■ INSTRUCTIONS FOR THE TASK ■
Write down exactly the line where "Screen dimensions: 524x321" occurs and every line that follows it through the end of the material below; include nothing else.

■ DATA SHOWN ■
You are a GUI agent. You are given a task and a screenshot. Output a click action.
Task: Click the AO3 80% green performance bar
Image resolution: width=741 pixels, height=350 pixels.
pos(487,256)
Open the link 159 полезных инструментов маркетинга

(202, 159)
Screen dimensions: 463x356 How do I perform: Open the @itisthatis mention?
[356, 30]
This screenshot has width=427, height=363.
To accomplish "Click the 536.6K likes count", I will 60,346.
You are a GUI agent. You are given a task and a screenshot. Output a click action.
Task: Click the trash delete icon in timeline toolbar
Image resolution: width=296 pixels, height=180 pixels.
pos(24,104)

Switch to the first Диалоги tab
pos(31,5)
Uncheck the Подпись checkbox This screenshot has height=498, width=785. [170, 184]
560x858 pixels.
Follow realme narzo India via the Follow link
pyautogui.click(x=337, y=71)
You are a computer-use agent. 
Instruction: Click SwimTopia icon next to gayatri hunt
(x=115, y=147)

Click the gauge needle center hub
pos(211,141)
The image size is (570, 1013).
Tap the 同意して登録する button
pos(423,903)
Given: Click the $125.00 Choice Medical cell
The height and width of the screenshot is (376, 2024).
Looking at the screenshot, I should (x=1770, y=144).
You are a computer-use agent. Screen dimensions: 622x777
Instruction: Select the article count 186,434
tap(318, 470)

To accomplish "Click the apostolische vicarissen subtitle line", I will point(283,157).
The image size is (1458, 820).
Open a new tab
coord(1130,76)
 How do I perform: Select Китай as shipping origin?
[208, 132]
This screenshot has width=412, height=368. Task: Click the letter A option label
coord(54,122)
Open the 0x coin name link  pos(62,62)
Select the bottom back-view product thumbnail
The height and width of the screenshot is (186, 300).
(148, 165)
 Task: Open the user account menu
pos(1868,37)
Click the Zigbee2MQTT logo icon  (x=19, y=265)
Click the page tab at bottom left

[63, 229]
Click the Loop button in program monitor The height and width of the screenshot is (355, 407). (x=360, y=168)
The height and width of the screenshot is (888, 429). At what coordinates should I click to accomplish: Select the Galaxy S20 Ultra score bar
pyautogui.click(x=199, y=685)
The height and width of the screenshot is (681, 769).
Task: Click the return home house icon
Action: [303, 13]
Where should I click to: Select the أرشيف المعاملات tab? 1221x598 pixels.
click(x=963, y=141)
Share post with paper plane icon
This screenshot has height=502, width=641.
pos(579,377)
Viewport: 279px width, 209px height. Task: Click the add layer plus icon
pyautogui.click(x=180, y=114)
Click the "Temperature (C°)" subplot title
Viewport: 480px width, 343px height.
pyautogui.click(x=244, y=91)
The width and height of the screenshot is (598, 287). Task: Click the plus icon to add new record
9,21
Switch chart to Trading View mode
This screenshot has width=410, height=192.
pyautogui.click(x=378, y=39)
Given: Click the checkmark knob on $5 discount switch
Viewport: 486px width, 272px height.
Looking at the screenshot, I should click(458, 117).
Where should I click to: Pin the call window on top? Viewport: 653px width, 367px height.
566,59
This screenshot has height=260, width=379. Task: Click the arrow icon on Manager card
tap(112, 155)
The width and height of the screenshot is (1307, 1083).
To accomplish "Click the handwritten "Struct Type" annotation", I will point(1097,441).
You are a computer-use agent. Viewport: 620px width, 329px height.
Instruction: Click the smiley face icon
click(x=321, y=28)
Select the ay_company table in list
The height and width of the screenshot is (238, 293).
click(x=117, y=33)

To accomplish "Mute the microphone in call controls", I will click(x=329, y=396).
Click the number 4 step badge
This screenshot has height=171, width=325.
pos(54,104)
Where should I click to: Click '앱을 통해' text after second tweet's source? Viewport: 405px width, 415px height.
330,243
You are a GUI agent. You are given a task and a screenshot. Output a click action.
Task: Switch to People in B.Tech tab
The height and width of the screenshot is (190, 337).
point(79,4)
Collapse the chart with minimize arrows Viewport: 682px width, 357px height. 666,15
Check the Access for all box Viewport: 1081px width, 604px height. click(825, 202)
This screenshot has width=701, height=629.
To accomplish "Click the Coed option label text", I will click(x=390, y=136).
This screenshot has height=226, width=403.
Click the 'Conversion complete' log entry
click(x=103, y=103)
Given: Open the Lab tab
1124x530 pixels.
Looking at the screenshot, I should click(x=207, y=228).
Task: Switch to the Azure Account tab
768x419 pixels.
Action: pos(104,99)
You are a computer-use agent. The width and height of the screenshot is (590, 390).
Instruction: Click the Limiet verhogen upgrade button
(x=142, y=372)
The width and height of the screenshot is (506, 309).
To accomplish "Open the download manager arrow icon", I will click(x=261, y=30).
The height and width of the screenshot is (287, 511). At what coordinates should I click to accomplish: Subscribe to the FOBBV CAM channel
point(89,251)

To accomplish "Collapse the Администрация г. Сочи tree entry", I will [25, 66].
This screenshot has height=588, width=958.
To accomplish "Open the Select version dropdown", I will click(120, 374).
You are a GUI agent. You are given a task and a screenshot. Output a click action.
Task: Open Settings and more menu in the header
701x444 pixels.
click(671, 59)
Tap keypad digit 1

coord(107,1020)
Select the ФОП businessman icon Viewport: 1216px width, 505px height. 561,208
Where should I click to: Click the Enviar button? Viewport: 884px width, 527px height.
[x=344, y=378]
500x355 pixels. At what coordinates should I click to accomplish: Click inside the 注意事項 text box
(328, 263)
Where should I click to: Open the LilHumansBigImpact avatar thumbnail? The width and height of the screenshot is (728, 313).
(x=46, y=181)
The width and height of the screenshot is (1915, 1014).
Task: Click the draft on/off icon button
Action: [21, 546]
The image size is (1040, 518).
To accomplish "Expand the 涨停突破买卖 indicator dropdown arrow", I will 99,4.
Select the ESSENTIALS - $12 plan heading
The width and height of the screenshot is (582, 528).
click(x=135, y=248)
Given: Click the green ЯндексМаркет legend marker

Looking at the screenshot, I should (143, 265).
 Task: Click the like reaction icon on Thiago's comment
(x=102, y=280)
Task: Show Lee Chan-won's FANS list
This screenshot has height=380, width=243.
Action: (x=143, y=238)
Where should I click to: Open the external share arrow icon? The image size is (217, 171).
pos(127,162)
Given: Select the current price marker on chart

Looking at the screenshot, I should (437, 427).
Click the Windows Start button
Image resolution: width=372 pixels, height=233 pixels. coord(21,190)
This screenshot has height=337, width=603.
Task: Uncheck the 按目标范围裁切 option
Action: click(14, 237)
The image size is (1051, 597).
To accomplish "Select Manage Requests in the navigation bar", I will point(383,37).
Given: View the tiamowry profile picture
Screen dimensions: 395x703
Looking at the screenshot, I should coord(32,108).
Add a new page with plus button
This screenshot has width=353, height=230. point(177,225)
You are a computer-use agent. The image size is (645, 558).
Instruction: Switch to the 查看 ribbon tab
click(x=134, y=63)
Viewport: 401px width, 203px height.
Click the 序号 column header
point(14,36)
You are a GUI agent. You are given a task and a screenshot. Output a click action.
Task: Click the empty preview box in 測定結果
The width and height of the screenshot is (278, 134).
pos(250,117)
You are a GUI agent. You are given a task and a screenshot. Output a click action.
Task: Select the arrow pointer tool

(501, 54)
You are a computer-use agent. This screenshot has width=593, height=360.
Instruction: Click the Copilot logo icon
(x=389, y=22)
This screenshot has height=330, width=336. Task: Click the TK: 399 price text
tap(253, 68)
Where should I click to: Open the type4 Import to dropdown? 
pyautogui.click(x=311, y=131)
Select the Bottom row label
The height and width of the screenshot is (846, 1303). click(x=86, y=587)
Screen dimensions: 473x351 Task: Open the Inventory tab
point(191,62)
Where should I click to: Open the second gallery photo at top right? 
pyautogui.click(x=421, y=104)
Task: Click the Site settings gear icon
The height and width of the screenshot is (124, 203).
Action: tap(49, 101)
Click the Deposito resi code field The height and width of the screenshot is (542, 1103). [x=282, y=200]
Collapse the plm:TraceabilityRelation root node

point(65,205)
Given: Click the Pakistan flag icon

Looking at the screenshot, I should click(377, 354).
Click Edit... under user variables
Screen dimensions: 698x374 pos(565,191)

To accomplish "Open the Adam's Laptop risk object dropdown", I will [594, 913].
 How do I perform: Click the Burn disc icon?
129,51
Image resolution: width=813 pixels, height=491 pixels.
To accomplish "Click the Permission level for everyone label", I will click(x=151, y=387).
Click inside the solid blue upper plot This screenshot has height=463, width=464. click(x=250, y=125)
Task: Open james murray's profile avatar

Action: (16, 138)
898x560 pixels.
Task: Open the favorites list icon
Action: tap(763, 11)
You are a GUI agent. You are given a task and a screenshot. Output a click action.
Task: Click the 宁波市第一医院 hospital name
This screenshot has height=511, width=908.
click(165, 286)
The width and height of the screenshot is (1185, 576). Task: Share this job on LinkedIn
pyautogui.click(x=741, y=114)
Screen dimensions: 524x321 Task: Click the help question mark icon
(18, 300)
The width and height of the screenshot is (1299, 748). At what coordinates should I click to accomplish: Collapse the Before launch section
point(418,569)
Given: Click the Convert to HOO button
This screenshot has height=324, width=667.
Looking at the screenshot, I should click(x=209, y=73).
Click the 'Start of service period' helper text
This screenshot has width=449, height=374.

■ WRITTEN REPLY ■
Screen dimensions: 524x321 Task: Click the help question mark icon
(18, 300)
The width and height of the screenshot is (1299, 748). At what coordinates should I click to accomplish: Collapse the Before launch section
point(418,569)
Given: Click the Convert to HOO button
This screenshot has height=324, width=667.
Looking at the screenshot, I should click(x=209, y=73).
Click the 'Start of service period' helper text
This screenshot has width=449, height=374.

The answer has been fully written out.